For a man like Robbie McIntosh who was something of a drinker, it was especially ironic for him of die of a drug overdose.

“Robbie was the master drinker. He could hold more liquor than any human being that I’ve ever met. Having never been into drugs it was easy for it to happen to one of us, because we’re not knowledgeable about drugs. Somebody gave him a nasty. It was as simple and as stupid as that.

“It’s easy to say ‘Stupid sod for taking it’ when you read about it a thousand miles away. You always do that when it’s somebody you don’t know. But when you’re actually in the middle of it you see it as an accident.. . Oh well.”

After a four month American tour, the band was a little drawn, but during that time they’d met with still more critical approval. Atlantic boss Ahmet Ertegun finally caught up with them at Long Beach Arena.

“He was quite bowled over by it all -which helped us because Ahmet was the one guy from Atlantic that we hadn’t really got to know. He’d never seen us play and he hadn’t quite caught the enthusiasm of Jerry Wexler and the other people.

“That allayed any doubts that we might have that Atlantic wouldn’t go the whole hog on the alburm When Ahmet got back from Long Beach he reenthused the whole New York office.”

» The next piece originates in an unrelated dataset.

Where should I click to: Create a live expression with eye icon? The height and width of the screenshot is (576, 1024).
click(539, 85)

And then there was the time at Harlem’s Apollo Theatre when the Detroit Spinners, particular favorite of the AWB, gave their seal'of approval to the group.

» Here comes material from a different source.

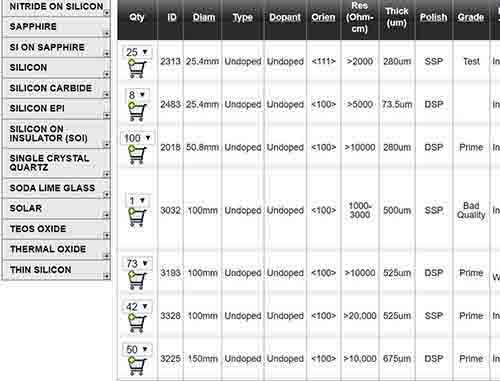Expand the Sapphire menu plus icon

106,33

“They asked us backstage. We went in there to idolize them for a minute or two and they said, ‘Hey, what an album you’ve made.’ They just couldn’t stop talking about our album and we were completely turned around. We didn’t know what to say cause they’ve always been one of our favorites.”

Back at the Marquee, “the Average White Band with a few other people sitting on the perimeter” open their set with the Isleys’ “Work To Do,” a track from the Atlantic album. Brian Auger’s on organ, Gonzales’ Richard Bailey does himself nothing but good on drums, and with Gorrie’s own bass work filling in all the right holes, it’s a remarkably tight rhythm section considering they’ve only had one rehearsal. The band’s own horn player is joined by Chris Mercer and Richard Dodds. Someone called Lennox plays congas that you can actually hear and Alec Ledgerwood fills in on back-up.

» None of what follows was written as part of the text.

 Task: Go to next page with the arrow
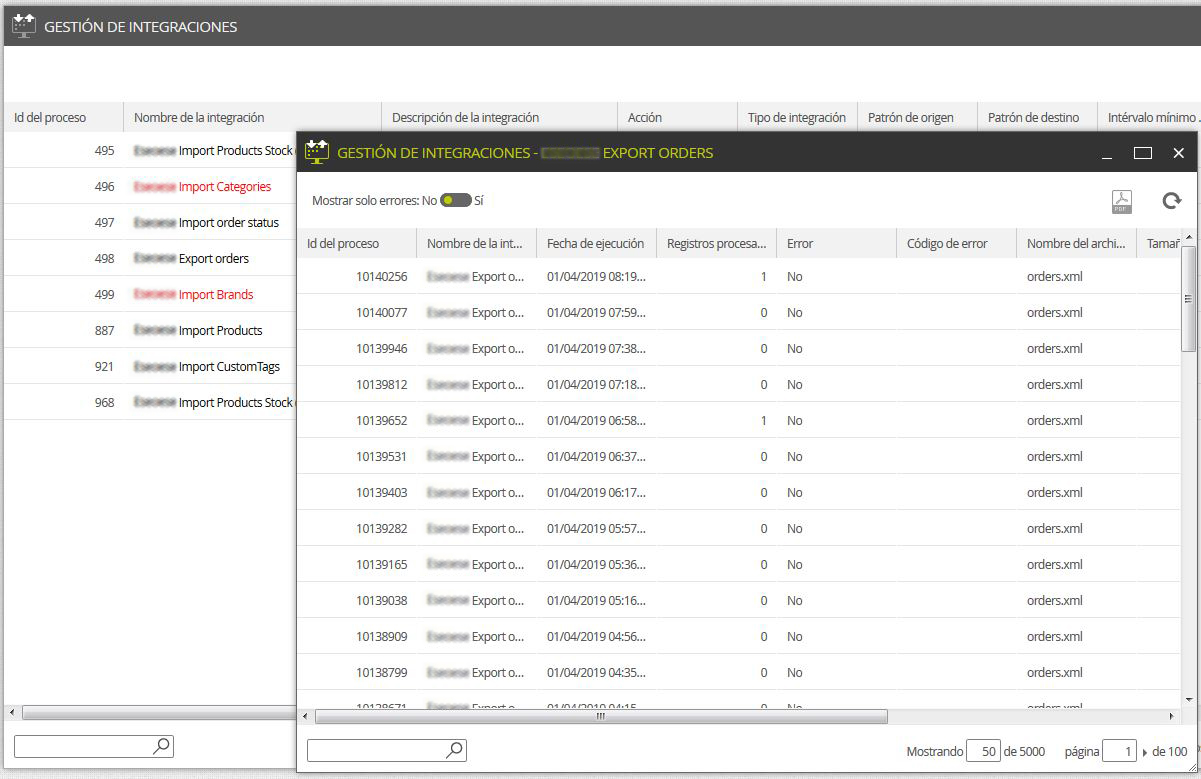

Gorrie is stashed away so far behind the horn section that you hardly notice he’s on stage, and he leaves it to Hamish to take the front-line. He grins a lot and looks ecstatically happy. Marvin Gaye’s “Inner City Blues” follows. Perhaps a little ambitious for most units, but the band recreate the song’s ultracool mood perfectly.

Edith McIntosh, her hair done up in a peak and sashaying about the stage in a figure-hugging outfit, which gives the audience a glimpse of her midriff, joins the back-up singers. She looks a treat.

“Pick Up The Pieces” is irresistible funk at its best, with its gyrating melody line from the brass section, but best of all is the new song “If I Ever Lose This Heaven,” a warm piece of slow, sensual soul that has Edith and Hamish singing lead. In fact, the only musically weak moment is Frankie Miller’s rendition of “Ain’t Too Proud To Beg.”

Just as if to demonstrate the immaculate taste of the musicians concerned, there’s also a neat version of “Then Came You” - the song Dionne Warwicke and The Spinners did last year. Another Gaye song ends the set and predictably enough it’s “I Heard It Through The Grapevine,” which has one Elton John onstage exercising his vocal chords. A reprise of “Pick Up The Pieces” serves as an encore, and somewhere in between all this someone announces that 1,500 pounds (about $3,750) has been raised for Edith and her family.

When a band loses a memoei through his joining another band it’s sometimes enough to cause a total collapse of the group, but when a group member dies before the band has tasted large-scale success, it’s pretty difficult for the band to carry on, and even more so to carry on and then triumph. The Average White Band are doing just that.

Wish them luck, though with their guts, I doubt that they really need it.